**Extract provided:**
Buying a house is stressful, buying a house as an architect is fraught with snagging lists and criteria that can never be met (not by any architect of my salary anyway), then throw in buying a house as a parent and the criteria required of that house makes it near to impossible to satisfy.
When we purchased our first home, we naively jumped feet first into the deep end with no major worries or criteria other than, a house that “felt right” in a city we knew and loved.
The second house search, however, seemed an entirely different kettle of fish, we had 5 years of homeowning experience – some of which had left us a little battle worn and with a new distrust of pipework and plumbing, we now had a child to factor in, we had jobs we actually enjoyed and wanted to keep and the trump card we were priced out of the city we had loved living in for five years.
So how do you go about searching for your second home?
For us it was a matter of criteria first, this next home had to satisfy a lot in order for us to give up the city we had hoped to stay in.

**Dataset excerpts:**

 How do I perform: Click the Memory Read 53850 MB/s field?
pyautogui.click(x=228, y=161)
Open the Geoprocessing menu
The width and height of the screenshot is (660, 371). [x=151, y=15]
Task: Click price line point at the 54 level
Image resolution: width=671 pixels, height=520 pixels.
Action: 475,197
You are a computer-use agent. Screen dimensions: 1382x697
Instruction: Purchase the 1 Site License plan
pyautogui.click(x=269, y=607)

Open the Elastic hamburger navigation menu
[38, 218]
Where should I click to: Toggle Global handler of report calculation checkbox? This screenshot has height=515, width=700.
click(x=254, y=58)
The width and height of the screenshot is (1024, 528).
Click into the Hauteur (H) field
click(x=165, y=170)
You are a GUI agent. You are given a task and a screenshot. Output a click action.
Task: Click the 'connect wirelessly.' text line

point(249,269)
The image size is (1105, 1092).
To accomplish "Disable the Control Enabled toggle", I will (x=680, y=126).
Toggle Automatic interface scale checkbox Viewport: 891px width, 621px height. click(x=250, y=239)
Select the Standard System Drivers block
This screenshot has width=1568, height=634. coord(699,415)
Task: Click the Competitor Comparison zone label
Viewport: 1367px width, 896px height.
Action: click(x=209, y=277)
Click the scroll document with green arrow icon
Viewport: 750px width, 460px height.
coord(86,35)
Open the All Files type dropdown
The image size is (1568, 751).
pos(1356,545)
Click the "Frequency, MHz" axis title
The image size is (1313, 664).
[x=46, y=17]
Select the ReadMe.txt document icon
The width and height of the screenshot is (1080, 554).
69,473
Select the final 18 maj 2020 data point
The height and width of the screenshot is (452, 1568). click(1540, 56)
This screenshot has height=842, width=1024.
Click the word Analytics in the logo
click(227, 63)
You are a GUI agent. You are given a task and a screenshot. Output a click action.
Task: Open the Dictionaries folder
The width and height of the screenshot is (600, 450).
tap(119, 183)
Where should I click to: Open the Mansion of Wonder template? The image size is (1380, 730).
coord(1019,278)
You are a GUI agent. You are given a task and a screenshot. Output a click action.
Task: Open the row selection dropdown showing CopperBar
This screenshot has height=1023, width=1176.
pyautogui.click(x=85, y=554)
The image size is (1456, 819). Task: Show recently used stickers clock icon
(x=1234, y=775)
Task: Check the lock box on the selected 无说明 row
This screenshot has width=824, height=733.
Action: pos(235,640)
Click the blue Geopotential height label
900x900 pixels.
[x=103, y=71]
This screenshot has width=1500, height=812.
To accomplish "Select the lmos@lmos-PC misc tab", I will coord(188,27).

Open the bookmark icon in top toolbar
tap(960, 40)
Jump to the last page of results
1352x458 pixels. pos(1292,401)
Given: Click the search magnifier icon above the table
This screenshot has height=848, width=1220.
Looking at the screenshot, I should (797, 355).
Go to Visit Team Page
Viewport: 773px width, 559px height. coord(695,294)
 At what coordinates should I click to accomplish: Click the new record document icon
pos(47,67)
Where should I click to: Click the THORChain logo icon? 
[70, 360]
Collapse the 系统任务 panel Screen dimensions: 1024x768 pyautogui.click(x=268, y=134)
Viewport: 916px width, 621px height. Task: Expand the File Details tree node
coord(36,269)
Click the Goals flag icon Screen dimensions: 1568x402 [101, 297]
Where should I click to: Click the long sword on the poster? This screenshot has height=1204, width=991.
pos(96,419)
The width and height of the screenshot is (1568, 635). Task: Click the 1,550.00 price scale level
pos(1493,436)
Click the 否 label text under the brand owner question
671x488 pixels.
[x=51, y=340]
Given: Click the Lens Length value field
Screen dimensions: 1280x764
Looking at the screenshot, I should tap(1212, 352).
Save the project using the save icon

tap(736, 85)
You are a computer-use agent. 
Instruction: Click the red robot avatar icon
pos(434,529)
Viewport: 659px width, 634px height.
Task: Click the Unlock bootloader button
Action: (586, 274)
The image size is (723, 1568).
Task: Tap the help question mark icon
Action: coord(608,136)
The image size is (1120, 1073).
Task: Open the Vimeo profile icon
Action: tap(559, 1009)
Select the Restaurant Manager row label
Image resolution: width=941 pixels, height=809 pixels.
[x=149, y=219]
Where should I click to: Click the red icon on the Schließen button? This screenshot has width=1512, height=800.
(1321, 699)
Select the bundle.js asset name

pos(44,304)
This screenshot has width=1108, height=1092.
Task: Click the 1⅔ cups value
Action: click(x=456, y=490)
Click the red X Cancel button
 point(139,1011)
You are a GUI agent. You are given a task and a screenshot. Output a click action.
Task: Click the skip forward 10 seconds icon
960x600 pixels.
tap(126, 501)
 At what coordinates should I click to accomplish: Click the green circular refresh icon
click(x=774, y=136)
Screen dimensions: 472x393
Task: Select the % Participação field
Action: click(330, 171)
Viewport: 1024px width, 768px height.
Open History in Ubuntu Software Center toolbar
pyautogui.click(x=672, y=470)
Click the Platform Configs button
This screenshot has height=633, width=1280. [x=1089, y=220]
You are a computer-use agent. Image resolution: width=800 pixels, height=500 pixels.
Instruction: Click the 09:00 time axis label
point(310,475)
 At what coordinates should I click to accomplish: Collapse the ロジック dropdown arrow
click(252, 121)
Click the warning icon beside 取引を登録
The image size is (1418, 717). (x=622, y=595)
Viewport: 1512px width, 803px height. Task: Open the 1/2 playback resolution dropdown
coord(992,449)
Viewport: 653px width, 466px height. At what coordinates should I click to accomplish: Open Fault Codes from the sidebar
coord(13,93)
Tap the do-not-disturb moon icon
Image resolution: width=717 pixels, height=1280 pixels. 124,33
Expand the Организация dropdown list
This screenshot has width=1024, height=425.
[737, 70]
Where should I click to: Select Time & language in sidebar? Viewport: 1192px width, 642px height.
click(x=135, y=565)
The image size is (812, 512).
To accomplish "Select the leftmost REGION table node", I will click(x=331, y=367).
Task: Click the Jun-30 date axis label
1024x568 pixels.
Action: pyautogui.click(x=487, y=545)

**Your tasks:**
1 – In the text on house buying, how many years of homeowning experience did the buyers have by the time of their second house search?
2 – Swap "kettle of fish" for "ball game" and write out the text on house buying between "The second house" and "your second home?", inclusive.
3 – List the circumstances that the text on house buying gives as making the second house search different from the first.
The records aren't needed for any of this work.

**Task-by-task outputs:**
1 – 5 years

2 –
The second house search, however, seemed an entirely different ball game, we had 5 years of homeowning experience – some of which had left us a little battle worn and with a new distrust of pipework and plumbing, we now had a child to factor in, we had jobs we actually enjoyed and wanted to keep and the trump card we were priced out of the city we had loved living in for five years.
So how do you go about searching for your second home?

3 –
- 5 years of homeowning experience, which had left them a little battle worn and with a new distrust of pipework and plumbing
- a child to factor in
- jobs they enjoyed and wanted to keep
- being priced out of the city they had loved living in for five years